Daher muss der Vorgang als verdeckte Kommunikation für unbekannte Absen­der und damit als schwerwie­gen­den Verstoß gegen die Kodizes eingestuft wer­den.
 
Herrn Burdinski wurde auch vorgeworfen, bei der Information von Bundestags­ab­ge­ord­neten be­wusst falsche Darstellungen verbreitet zu haben. Der von ihm be­nutzte Prä­sen­ter liegt dem PR-Rat vor. Darin ist eine Ver­änderung der Argu­men­tation ab Oktober 2006, vermut­lich auf­grund der damals einsetzenden kritischen Nach­­fra­gen durch einzel­ne Abgeordnete, dokumentiert.
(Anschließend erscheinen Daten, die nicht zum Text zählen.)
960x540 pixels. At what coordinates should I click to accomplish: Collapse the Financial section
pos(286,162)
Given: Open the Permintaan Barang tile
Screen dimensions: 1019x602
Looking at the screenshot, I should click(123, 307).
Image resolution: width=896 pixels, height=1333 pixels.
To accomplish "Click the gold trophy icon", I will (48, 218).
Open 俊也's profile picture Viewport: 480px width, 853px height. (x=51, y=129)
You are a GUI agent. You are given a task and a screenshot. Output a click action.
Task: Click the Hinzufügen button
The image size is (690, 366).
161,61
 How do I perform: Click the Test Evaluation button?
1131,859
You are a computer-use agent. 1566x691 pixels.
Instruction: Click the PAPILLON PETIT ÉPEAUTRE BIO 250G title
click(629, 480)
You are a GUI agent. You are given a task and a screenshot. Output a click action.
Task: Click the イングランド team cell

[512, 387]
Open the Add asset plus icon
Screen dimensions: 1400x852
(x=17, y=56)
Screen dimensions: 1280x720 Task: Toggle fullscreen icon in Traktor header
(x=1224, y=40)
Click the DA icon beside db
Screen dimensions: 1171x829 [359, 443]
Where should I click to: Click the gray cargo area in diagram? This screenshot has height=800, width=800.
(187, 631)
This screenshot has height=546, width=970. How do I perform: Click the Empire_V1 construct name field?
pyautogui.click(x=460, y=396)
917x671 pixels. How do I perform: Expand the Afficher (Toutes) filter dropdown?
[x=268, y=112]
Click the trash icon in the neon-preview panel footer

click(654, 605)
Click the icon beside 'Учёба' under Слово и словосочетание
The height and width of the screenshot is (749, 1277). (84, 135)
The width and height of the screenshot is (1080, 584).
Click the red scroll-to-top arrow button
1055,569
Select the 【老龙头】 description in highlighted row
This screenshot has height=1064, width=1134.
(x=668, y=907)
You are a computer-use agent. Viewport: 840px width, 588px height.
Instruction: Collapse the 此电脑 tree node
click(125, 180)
Herr Burdinski selbst spricht von einer Präzisie­rung seiner Aussagen. Die davon abweichende Ein­schät­­zung eines Abge­ordne­ten­büros kann politisch motiviert sein.
 
Es ist nicht Aufgabe des Rates, die politische Bewertung eines Sachverhaltes als falsch oder richtig darzu­stel­len. Allerdings bleibt zu beanstanden, dass die verän­derten Formu­lie­rungen der Präsentation keinen Ein­gang auf die Website der Koa­lition gefunden ha­ben. Der Rat ermahnte Herrn Burdinski und die „Koalition pro Patienteninformation“ da­her, in Abgeordnetengesprächen verwendete Präzi­sierungen der eigenen Position auch öffentlich zu verwenden. Insbesondere em­pfahl der Rat Herrn Burdinski und der „Koali­tion pro Patien­ten­information“, an­ge­sichts des Um­stands, dass die Arbeit der Koalition angeblich ausgelaufen ist, die Web­site zu deaktivieren, um weitere Irritationen zu ver­mei­den. Dies ist inzwi­schen auch geschehen.
 
Gegen Herrn Burdinski und das von ihm gegründete „ipas Institut für politische Ana­lysen und Strategie“ wur­de ferner der Vorwurf geäußert, die erste Studie die­ses Instituts mit dem Titel „Auswirkungen des Werbever­bots für verschreibungs­pflichtige Arzneimittel“ sei bereits Teil seiner Arbeit für die Koalition pro Pa­tien­teninfor­mation und durch diese fi­nan­­ziert. Auch wurde ihm vorgehalten, er habe in seiner Funk­tion als Herausgeber die­ser Studie deren Ergebnisse in seinem Vorwort bewusst ver­fälscht, um dem Anliegen der Koalition eine – vermeintlich – wissenschaftliche Basis zu ver­schaffen.
 
Zum erstgenannten Sachverhalt lagen dem Rat keine Aussagen vor. Der Ver­dacht konn­te nicht erhärtet wer­den. Im zweitgenannten Fall haben die an der Studie beteilig­ten Autoren die ge­äußerte Vermutung zurück­gewiesen. Der Rat sah daher keine Veran­lassung, diesen Vorwurf weiter zu verfolgen.